MS: Should teaching about digital technologies play a larger role in education?
JN: Absolutely! I think it is essential for students today to realize in this current information age being able to understand not just the internet but larger context of cyber power. I do not think it is necessary to be a computer expert in the sense of writing code for yourself, but I think you have to understand the basics of how the cyber world works and how it interacts with the social world and with the political world. In fact, I am teaching a course at the Kennedy School on regimes for cyber power and I taught it this morning at the beginning of our new term. It is overenrolled; students are realizing the importance of this subject.
MS: What do you think about the open online course idea? Should schools and universities open themselves up?
JN: We are right in the early stages of this. It is not going to be a world in which all will be online or all will be in direct traditional teaching but it will probably be some hybrid of the two. Right now, we are experimenting, also at Harvard, and trying to find the best ways to combine the two.
“Learn how to cope with unpredictable earthquakes”
MS: Another topic is life-long learning, which we are also trying to push with our MPP-program. It is not common in continental Europe – but how important is this idea of continuing education?
JN: I think it is very important, because in a world that is going to see major changes, you do not just take one stock of education at a young age and use that for the rest of your life. You have to keep renewing that stock periodically. In education, there are always benefits from the interaction between different generations. The Kennedy School has a program for mid-career students who then join the classroom with younger students. Each of them brings something different to the learning process.
MS: If you look at all these upcoming earthquakes you mentioned earlier, which three earthquakes do you think young people can have the biggest impact on?
JN: It is not that there is one earthquake that you can predict, it is the ability to cope with earthquakes that are unforeseen but predictable in the sense that they will occur, you just cannot predict what shape they will take. Understanding how people have reacted in previous periods of change is a very useful tool for dealing with upcoming changes, which we cannot specify, but we know will occur.

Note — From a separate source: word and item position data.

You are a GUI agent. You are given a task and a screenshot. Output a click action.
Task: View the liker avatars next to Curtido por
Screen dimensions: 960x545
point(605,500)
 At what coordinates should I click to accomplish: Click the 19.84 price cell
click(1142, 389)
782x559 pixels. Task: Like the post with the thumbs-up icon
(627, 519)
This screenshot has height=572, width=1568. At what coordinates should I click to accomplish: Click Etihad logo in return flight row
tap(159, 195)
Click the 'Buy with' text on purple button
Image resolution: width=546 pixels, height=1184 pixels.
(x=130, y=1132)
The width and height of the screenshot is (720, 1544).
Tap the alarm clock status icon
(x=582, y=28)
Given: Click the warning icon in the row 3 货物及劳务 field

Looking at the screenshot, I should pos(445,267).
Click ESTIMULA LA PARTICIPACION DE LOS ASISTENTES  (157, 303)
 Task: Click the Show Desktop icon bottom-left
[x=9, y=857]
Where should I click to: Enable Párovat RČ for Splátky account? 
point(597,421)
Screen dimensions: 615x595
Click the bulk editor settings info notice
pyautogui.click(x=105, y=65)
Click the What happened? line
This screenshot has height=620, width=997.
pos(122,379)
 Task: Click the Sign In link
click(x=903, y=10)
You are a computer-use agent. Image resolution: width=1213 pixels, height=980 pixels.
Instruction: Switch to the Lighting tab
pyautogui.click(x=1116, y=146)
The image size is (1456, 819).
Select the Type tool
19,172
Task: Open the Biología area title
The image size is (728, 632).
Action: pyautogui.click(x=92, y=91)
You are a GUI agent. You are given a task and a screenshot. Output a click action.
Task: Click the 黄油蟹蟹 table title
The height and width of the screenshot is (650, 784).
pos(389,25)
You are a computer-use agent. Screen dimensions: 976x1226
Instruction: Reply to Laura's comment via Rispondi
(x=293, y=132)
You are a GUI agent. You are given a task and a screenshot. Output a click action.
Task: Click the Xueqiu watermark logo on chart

For instance, now we are going through an information revolution in the same sense that we saw an information revolution after Guttenberg invented the printing press. It is not going to be short, it is going to take a long time to go its way through and it comes out in all aspects of social life. When one is living in a period of revolutions, it is the ability to deal with the unexpected that is particularly important.
MS: If you would not have chosen your current career-path, would there have been another kind of career you would have looked into?
JN: I suppose if I had not become a professor doing teaching and writing I probably would have gone into Public Service or Foreign Service. It is worth remembering for young people that sometimes these choices happen by accident or opportunities occur which are unexpected. I did not start my education planning to be a professor. But it turned out that way and I am not unhappy with the way it turned out.